WRITTEN INSTRUCTION: Reproduce the passage of the vector problem below that opens with the words "I've checked the" and closes with "limited. I'm sorry...)", switching "picture" to "diagram".

$\vec{a},\vec{b},\vec{c}$ are vectors on a plane, which satisfy
$$ |\vec{a}|=4,|\vec{b}|=2|\vec{c}| $$
and the equation
$$ (\vec{a}-\vec{c})\cdot (\vec{b}-\vec{c})=3 $$
Find the minimum value of $|\vec{a}-\vec{b}|$.
I've checked the reference solution of this problem, which notes
$$ \vec a=\vec{OA},\vec{b}=\vec{OB},c=\vec{OC} $$
then notes
$$ \vec{OM}=\frac{1}{2}(\vec{OA}+\vec{OB}) $$
so we can translate the equation $(\vec{a}-\vec{c})\cdot (\vec{b}-\vec{c})=3$ into
$$ |\vec{CM}|^2-\frac{1}{4}|\vec{a}-\vec{b}|^2=3 $$
(It's better to draw a picture there to show the geometric motivation, but my technique is limited. I'm sorry...)
So $|\vec{a}-\vec{b}|$ get the minimum value iff $|\vec{CM}|$ get the minimum value.

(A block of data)
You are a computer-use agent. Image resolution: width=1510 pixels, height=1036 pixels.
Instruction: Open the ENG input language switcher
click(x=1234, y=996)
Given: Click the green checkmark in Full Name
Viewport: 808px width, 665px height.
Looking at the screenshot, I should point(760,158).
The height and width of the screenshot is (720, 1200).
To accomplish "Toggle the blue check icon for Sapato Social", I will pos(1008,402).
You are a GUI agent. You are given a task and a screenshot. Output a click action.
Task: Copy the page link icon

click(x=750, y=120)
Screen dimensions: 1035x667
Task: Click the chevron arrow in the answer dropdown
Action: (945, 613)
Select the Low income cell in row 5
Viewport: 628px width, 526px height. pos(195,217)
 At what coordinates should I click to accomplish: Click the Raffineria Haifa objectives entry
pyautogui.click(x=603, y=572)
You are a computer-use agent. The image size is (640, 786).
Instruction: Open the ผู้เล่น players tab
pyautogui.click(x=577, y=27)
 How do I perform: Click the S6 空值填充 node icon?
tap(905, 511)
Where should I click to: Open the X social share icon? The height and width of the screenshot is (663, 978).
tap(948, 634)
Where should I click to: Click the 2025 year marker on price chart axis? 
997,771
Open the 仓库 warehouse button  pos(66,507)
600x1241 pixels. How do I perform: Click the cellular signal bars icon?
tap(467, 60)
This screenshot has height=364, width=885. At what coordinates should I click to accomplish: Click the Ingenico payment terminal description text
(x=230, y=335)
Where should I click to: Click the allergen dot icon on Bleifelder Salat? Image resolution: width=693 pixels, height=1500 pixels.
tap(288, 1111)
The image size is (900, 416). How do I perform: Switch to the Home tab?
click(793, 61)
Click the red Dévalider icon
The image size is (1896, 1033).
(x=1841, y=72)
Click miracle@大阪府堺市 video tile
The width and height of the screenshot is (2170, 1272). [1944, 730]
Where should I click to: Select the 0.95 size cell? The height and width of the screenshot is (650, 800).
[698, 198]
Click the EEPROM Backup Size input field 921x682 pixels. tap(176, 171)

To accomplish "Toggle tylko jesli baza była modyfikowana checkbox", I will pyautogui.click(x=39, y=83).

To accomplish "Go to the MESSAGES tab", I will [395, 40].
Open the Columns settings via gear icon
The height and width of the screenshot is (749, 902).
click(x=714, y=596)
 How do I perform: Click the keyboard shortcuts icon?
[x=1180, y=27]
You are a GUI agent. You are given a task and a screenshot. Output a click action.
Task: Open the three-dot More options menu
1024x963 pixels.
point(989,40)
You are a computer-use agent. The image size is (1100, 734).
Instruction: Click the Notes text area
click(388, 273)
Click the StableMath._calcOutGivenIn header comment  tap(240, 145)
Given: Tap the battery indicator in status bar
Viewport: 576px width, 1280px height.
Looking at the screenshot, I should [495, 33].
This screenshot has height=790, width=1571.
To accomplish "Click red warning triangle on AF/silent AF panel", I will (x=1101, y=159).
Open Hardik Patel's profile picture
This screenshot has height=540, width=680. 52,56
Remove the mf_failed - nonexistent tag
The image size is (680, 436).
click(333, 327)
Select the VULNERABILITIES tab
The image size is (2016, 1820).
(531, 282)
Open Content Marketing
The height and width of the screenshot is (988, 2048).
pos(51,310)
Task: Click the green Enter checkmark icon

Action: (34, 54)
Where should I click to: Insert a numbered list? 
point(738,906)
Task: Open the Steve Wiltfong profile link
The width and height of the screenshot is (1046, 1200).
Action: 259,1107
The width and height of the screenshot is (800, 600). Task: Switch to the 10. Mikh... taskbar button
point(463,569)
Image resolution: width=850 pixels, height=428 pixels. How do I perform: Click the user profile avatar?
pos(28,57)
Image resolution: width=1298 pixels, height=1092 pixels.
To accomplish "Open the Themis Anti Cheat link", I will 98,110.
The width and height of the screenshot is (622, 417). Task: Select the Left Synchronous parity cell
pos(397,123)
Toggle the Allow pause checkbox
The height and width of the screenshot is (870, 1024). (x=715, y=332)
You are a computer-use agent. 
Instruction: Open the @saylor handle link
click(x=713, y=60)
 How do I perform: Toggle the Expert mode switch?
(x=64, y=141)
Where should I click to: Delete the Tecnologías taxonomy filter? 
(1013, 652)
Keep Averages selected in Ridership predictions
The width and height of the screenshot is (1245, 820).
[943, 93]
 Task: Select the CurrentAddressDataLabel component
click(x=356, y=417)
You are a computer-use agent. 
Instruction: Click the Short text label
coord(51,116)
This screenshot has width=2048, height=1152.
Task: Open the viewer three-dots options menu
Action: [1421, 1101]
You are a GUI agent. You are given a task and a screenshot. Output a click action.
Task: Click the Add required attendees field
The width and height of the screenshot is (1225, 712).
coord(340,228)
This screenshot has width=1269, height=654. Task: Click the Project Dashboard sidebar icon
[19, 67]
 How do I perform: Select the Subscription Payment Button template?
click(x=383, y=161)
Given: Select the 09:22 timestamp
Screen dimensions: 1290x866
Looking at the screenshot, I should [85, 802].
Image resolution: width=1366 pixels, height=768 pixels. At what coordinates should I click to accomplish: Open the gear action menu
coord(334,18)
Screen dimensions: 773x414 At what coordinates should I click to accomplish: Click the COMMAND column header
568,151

EXPECTED OUTPUT:
I've checked the reference solution of this problem, which notes
$$ \vec a=\vec{OA},\vec{b}=\vec{OB},c=\vec{OC} $$
then notes
$$ \vec{OM}=\frac{1}{2}(\vec{OA}+\vec{OB}) $$
so we can translate the equation $(\vec{a}-\vec{c})\cdot (\vec{b}-\vec{c})=3$ into
$$ |\vec{CM}|^2-\frac{1}{4}|\vec{a}-\vec{b}|^2=3 $$
(It's better to draw a diagram there to show the geometric motivation, but my technique is limited. I'm sorry...)